TASK INPUTS:
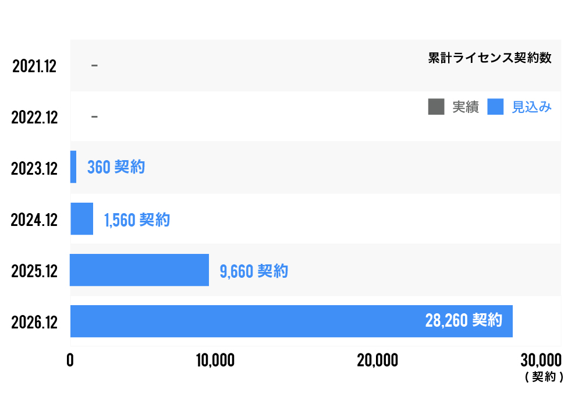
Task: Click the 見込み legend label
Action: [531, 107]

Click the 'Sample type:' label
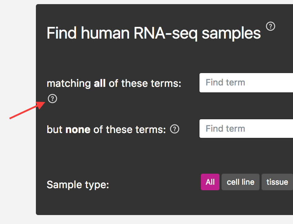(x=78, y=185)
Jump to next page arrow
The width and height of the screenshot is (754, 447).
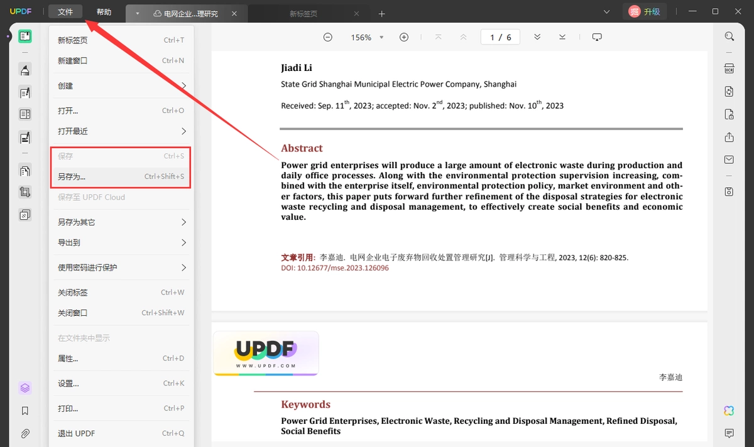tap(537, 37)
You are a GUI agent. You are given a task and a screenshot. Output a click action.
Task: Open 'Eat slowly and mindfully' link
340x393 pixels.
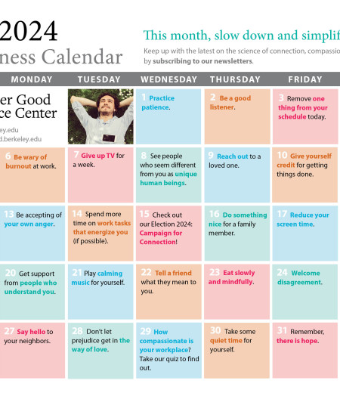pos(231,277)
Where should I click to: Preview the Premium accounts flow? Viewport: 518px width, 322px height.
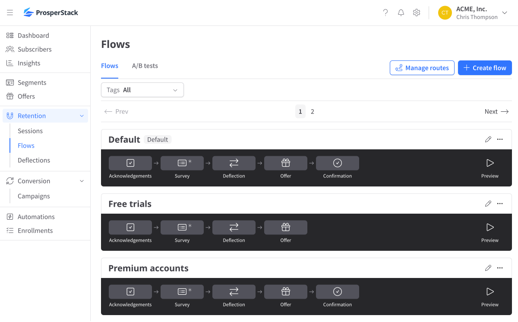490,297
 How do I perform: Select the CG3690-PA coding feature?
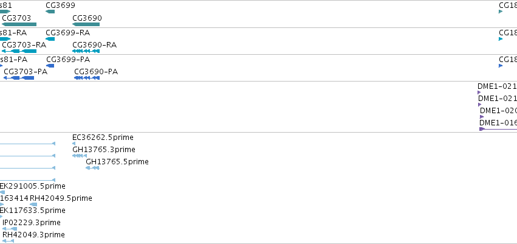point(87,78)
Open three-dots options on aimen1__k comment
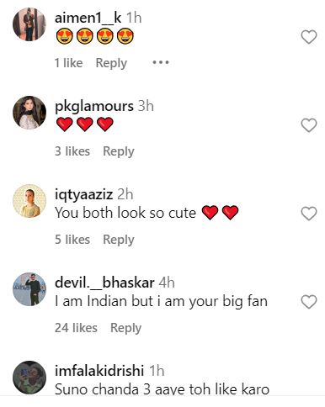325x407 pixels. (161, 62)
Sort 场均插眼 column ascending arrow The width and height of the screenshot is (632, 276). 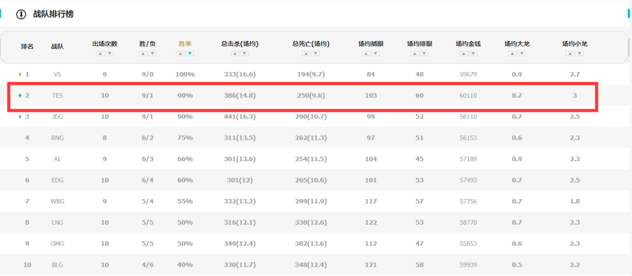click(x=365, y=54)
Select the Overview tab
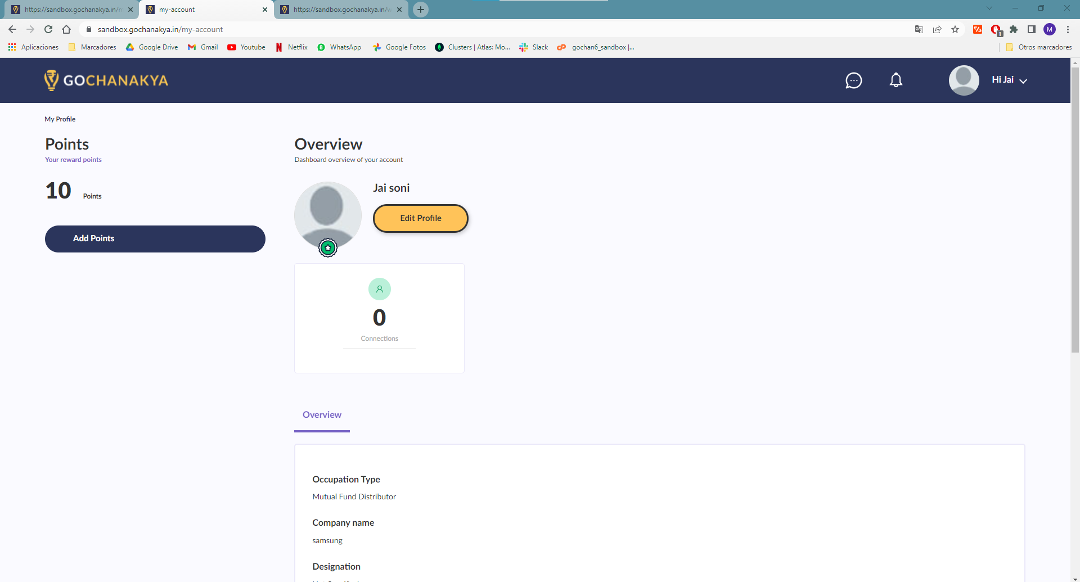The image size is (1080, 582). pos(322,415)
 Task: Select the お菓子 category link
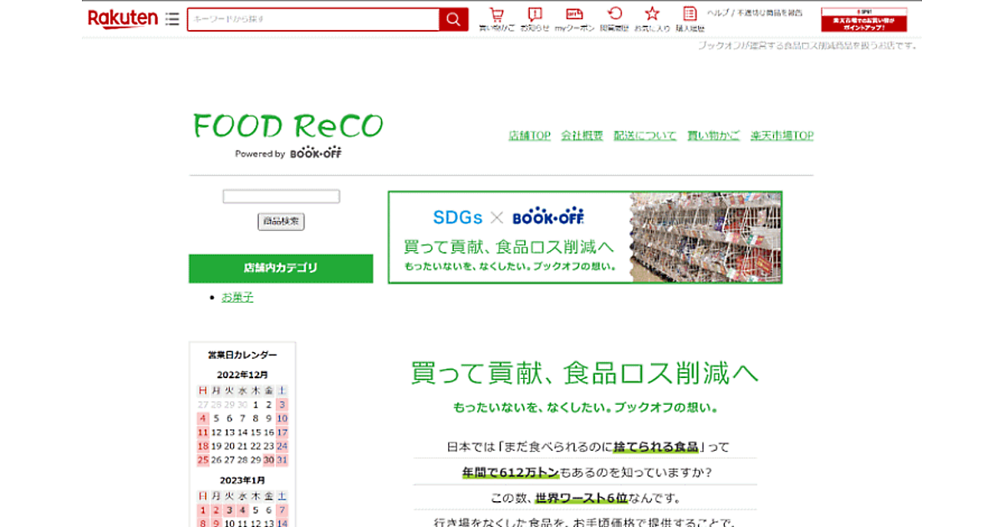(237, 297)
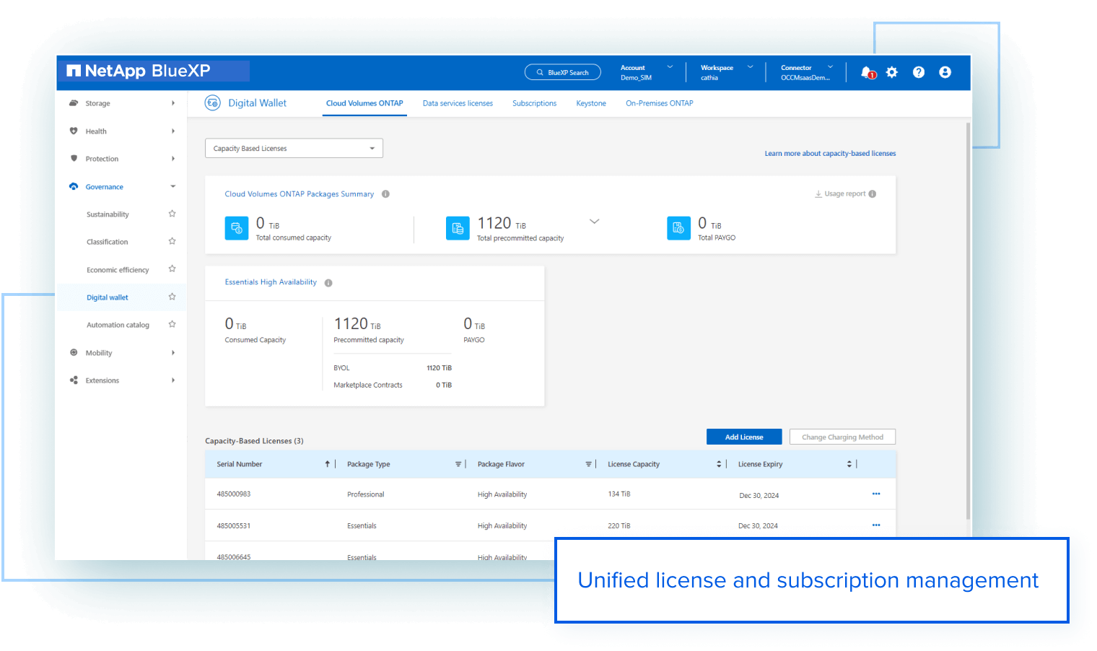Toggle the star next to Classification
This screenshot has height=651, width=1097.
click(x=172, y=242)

ACTIVITY:
In the listing above, find the line with "Click the 'Sample type:' label" and the line with "Task: Open 'Eat slowly and mindfully' link". Output both, plus every line between them, and no pictures.

REPLY:
Click the 'Sample type:' label
(x=78, y=185)
Jump to next page arrow
The width and height of the screenshot is (754, 447).
tap(537, 37)
You are a GUI agent. You are given a task and a screenshot. Output a click action.
Task: Open 'Eat slowly and mindfully' link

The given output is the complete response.